Editoriale. Travaglio e il tribunale negato: quando chi parla da lontano dimentica il Sud

Le parole pronunciate in televisione da Marco Travaglio, durante la trasmissione condotta da Luca Sommi, hanno acceso una reazione netta e diffusa. Sui social cresce lo sdegno di cittadini che non si sentono rappresentati, ma colpiti. Nel mirino non solo il ministro Nordio, ma anche il senatore Ernesto Rapani, sul tema della possibile riapertura del tribunale di Corigliano Rossano. Da Travaglio molti si sarebbero aspettati altro. Vicinanza, attenzione, sostegno per una terra sofferente i cui cittadini pagano le tasse esattamente come i cittadini del Nord.  Resta il rispetto per un professionista seguito da anni, stimato per rigore e tenacia. Ma l’amarezza è forte. Non per una critica politica, bensì per la distanza evidente da una realtà che qui si vive ogni giorno. Chi parla dai grandi studi televisivi conosce l’alta velocità, ospedali che reggono, lavoro stabile, stipendi certi. In queste terre no. Qui si sopravvive, si resta a galla. Non serve elencare emergenze, violenze, aggressioni. Sono note. Proprio per questo ci si aspettava una richiesta chiara di maggiore presenza dello Stato, non un passo indietro.

Meglio sorvolare su errori geografici o su accorpamenti mal compresi, serve a poco. Il nodo vero è un altro, ed è sorprendente che venga ignorato da chi spesso richiama la questione morale. Nel 2012 è stato cancellato un presidio giudiziario sulla base di carte false, che sono rimaste tali e su cui nessuno ha mai inteso fare chiarezza. Vi è traccia in un documento ispettivo sia dell’ex sen. Enrico Buemi  sia dell’attuale Senatore Ernesto Rapani, gli unici a chiedere spiegazioni. Ma dall’altra, un muro di gomma!
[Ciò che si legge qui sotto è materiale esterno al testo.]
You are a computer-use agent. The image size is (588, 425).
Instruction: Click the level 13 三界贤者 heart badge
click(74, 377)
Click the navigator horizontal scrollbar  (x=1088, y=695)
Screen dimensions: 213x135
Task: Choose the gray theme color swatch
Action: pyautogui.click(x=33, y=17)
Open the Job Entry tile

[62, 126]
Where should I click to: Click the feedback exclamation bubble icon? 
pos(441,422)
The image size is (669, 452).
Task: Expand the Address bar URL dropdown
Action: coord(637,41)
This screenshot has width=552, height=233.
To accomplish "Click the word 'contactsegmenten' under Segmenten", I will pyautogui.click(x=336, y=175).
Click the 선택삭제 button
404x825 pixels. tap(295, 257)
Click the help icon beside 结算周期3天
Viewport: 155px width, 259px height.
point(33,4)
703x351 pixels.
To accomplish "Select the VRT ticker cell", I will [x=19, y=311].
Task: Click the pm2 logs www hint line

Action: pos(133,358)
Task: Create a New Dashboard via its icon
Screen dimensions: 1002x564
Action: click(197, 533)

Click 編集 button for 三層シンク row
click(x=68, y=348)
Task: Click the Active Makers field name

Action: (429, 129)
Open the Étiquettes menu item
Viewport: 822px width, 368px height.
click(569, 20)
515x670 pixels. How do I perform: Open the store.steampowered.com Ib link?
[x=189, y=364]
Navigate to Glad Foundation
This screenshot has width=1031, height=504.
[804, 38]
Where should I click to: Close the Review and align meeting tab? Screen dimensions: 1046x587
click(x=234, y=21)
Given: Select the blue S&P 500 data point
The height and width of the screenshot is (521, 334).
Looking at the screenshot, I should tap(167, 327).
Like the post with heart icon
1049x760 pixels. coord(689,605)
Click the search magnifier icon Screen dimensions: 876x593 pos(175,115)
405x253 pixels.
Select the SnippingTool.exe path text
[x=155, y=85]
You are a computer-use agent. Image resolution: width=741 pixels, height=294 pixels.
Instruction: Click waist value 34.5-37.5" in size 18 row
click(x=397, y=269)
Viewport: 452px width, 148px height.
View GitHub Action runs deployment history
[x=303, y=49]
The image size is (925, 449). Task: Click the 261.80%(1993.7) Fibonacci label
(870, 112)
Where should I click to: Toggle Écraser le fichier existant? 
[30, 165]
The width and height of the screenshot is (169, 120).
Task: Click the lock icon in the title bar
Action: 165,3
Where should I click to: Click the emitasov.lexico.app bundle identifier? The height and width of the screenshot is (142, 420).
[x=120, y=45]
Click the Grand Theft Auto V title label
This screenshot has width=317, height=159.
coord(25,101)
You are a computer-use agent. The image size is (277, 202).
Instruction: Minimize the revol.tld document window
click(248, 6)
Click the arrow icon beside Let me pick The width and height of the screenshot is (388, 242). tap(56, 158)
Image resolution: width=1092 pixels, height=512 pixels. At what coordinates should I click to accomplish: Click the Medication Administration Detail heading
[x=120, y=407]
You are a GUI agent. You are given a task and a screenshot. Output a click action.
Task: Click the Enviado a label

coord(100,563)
E non si ritorna sul perché sia stato colpito il solo presidio jonico mentre altre realtà molto più piccole come Paola, Palmi, Locri sono rimasti in piedi, piuttosto sulle dinamiche che hanno determinato la chiusura del presidio di Corigliano Rossano.

Una su tutte: l’edificio di Castrovillari costruito negli anni 2000 per un bacino di 120mila abitanti, fu ritenuto ( in una relazione ministeriale che attribuiva tale dichiarazione all’allora presidente del tribunale di Castrovillari) più che sufficiente (locali sovrabbondanti) per un bacino di 240 mila abitanti (una volta assorbita l’utenza dell’ex tribunale di Rossano), pochi anni dopo diventa improvvisamente inadeguato. Parte così la richiesta di un ampliamento per un totale di circa 15 milioni di euro. Due versioni opposte, una sola verità taciuta. Qualcuno ha raccontato il falso. E nessuno ha vigilato. Non lo Stato. Non chi doveva controllare. Nemmeno chi oggi si indigna a comando. Ecco, da una figura come Travaglio e da altri, ci saremmo aspettati battaglie di questo genere. Travaglio, d’altronde, che oggi è vicino alle posizioni di Conte forse  ha dimenticato che la riapertura del tribunale di Corigliano Rossano era scritta nero su bianco nel programma del governo Lega–Cinque Stelle. Una promessa usata per raccogliere voti e poi lasciata cadere nel silenzio. E qui s’innesca anche la politica pentastellata nata al tempo per gridare giustizia sul modo di concepire la cosa pubblica, per poi silenziarsi sulle magagne che riguardarono il tribunale jonico, l’unico in tutta la fascia jonica da Crotone a Taranto.  Qui non si parla di uno scontro mediatico. La posta è politica e civile. Davanti a ricostruzioni distorte e a fatti ignorati, restare zitti significa accettare. E su giustizia, diritti ed equità territoriale, accettare non è più possibile.